Selasa, 20 Mei 2014

Bulog Baru Realisasi Impor Gula 27 Ribu Ton



Masa Berlaku SPI Habis
Badan Urusan Logistik (Bulog) telah melakukan importasi gula kristal putih (GKP) sebanyak 27 ribu ton dari Thailand. Pada tahun ini, Bulog mendapatkan izin impor dari Kementerian Perdagangan (Kemendag) sebanyak 350 ribu ton. Hal tersebut seperti diungkapkan Direktur Jenderal Perdagangan Luar Negeri Kementerian Perdagangan Bachrul Chairi di Jakarta, Jumat (16/5).

“Hingga saat ini, Bulog baru impor 27 ribu ton. Impornya dari Thailand,” ungkap Bachrul. Ia menyatakan bahwa Surat Persetujuan Impor (SPI) untuk Bulog telah habis masanya namun demikian, pihaknya telah melakukan rapat untuk memberikan pertimbangan kepada Bulog mengenai SPI tersebut.

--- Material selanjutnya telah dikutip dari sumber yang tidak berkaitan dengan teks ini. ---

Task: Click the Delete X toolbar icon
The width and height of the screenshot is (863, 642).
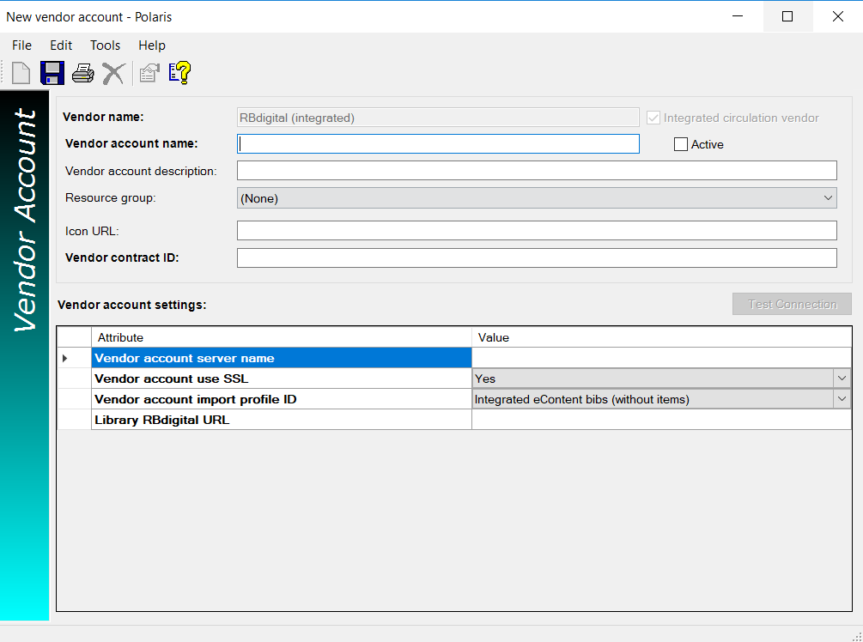Action: 113,74
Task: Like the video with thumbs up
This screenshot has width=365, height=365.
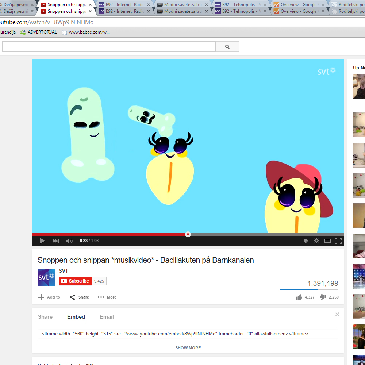Action: coord(299,297)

Hal tersebut, sambung dia, dilakukan untuk memudahkan Bulog dalam melakukan importasi sebagai wujud memenuhi kekurangan stok gula di pasaran. “Bulog sampai hari ini izinnya belum diperpanjang untuk impor dan mereka mohon diperpanjang sampai Juli. Nanti sore pemutusannya berbagai hal soal pergulaan,” katanya.

Sementara itu, terkait perembesan gula rafinasi ke pasaran yang terjadi pada tahun lalu, Bachrul menegaskan Kemendag telah mengurangi jatah impor gula rafinasi sebesar 200 ribu ton sebagai sanksi kepada perusahaan yang melakukan perembesan.

“Tahun ini rafinasi sudah kita kurangi 200 ribu ton karena penalti, persisnya 191 ribu ton penalti yang sudah dieksekusi oleh Kementerian Perindustrian (Kemenperin) untuk perusahaan-perusahan yang tahun lalu ditengarai melakukan perembesan gula rafinasi,” jelasnya.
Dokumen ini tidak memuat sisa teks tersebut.